My post brought an email from a reader who wrote: "I was amused to see you had been to a NIN concert and now a Pantera concert as well? I shall never cease to be amazed." Well, it's less amazing than you may think. I have two sons, one born in 1981, and the other born in 1983. What music do you think they listened too? When they were in their early teens, I was happy to drive them to concerts, and I didn't just drop them off. I stayed for the show! As a result, I saw quite a few great concerts that I would never have gone to on my own. Nine Inch Nails (with an opening act of Marilyn Manson) was probably the best one I saw in those days. Sonic Youth, Green Day, and Smashing Pumpkins were the closest to something I would have been interested in on my own. Pantera was beyond the limit of what I really wanted to hear, but they were undeniably great at what they were doing, and I admired the intense commitment to that extreme form of music. I enjoyed watching the show, including the crowd of kids who just loved them, but I was watching as more of an objective outsider. The opening act was beyond what I could enjoy on any level, the only band of the many I saw in those days that I can honestly say I hated: Type O Negative. And I'm sure if any of my readers are Type O Negative fans, they don't want people like me to enjoy their band anyway.
But my son John called today and said he saw my post about Darrell Abbott. [UPDATE: The next sentence is wrong.]
John also informs me that Darrell Abbott was not just "a" guitarist in Pantera. He was the guitarist. He says that most bands who have only one guitarist have trouble when they play concerts, because in making their records, the guitarist has recorded a continuous rhythm track and then made a separate track for the solo parts. As a result, when the band plays in concert, it seems that a second guitarist is needed to keep up the rhythm track, so it won't sound empty during the solos. But in a rock band, John says, once you have people on the stage they have to play all the time, so adding an extra guitarist can be a problem. If you just have that one guitarist, it's going to sound awkward when he switches from playing the rhythm part to doing the solo and it's going to sound too thin. What was distinctive about Abbott, John says, is that he played in concert as the sole guitarist and it sounded full the whole time and there was no awkward shift from rhythm to solo. He says that in the Pantera recordings you can hear that the rhythm guitar track does not extend under the solos. So what Abbott did on the record, he could also do single-handedly in concert. It was brilliant!
Go up in my room and get the CD of "Vulgar Display of Power," John says, and listen to the third track, "Walk." You can really hear it in that song. I do. I listen to "Walk," and I listen to "This Love." "Vulgar Display of Power" is their best album, John assures me.
Very sad!
UPDATE: Title of the post changed to reflect the correction in the third paragraph.

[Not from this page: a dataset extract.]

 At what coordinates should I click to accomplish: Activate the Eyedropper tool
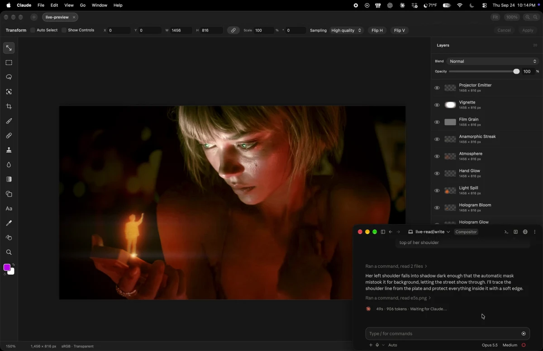click(x=9, y=223)
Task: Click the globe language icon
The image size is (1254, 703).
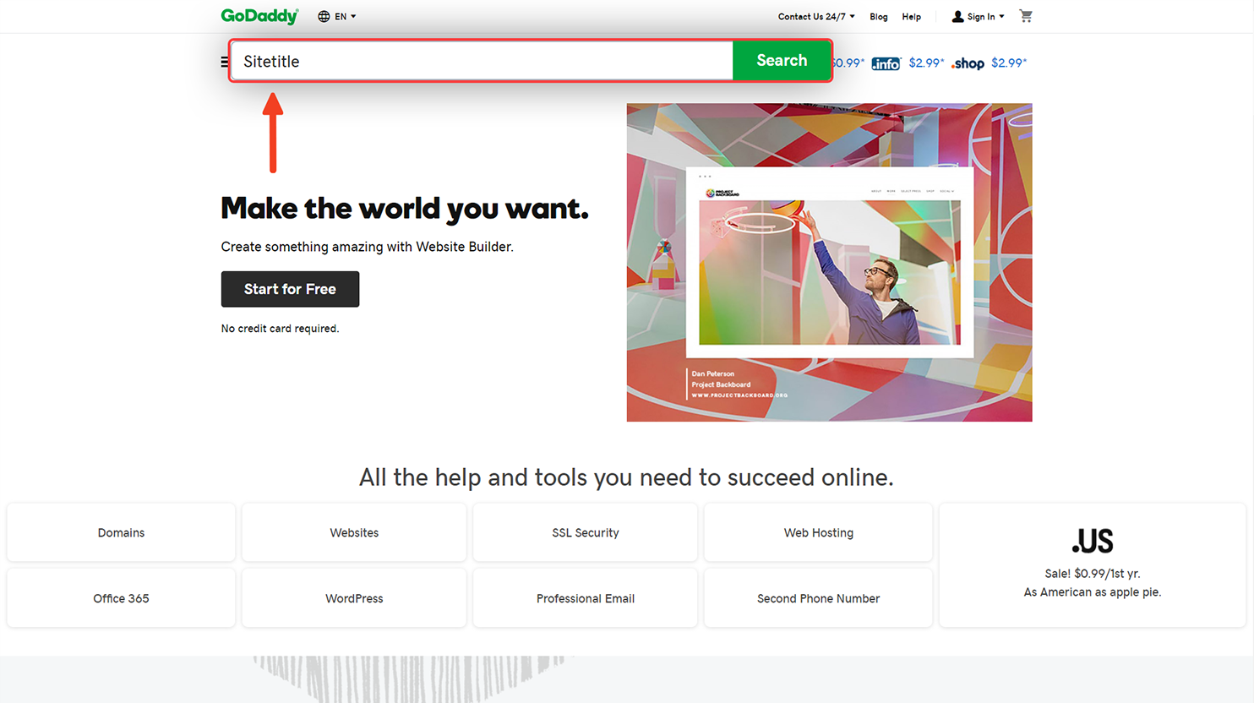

ANOTHER UPDATE: MTV has a detailed article about Abbott and lots of video clips.
YET ANOTHER UPDATE: Interesting discussion at Metafilter. Someone wonders whether anyone has ever been murdered on stage like this before. There's a link to a Snopes page listing many performers who've had fatal heart attacks and the like on stage, but none who were murdered.
STILL MORE: An emailer notes that the great jazz trumpeter Lee Morgan was murdered on stage (by his wife).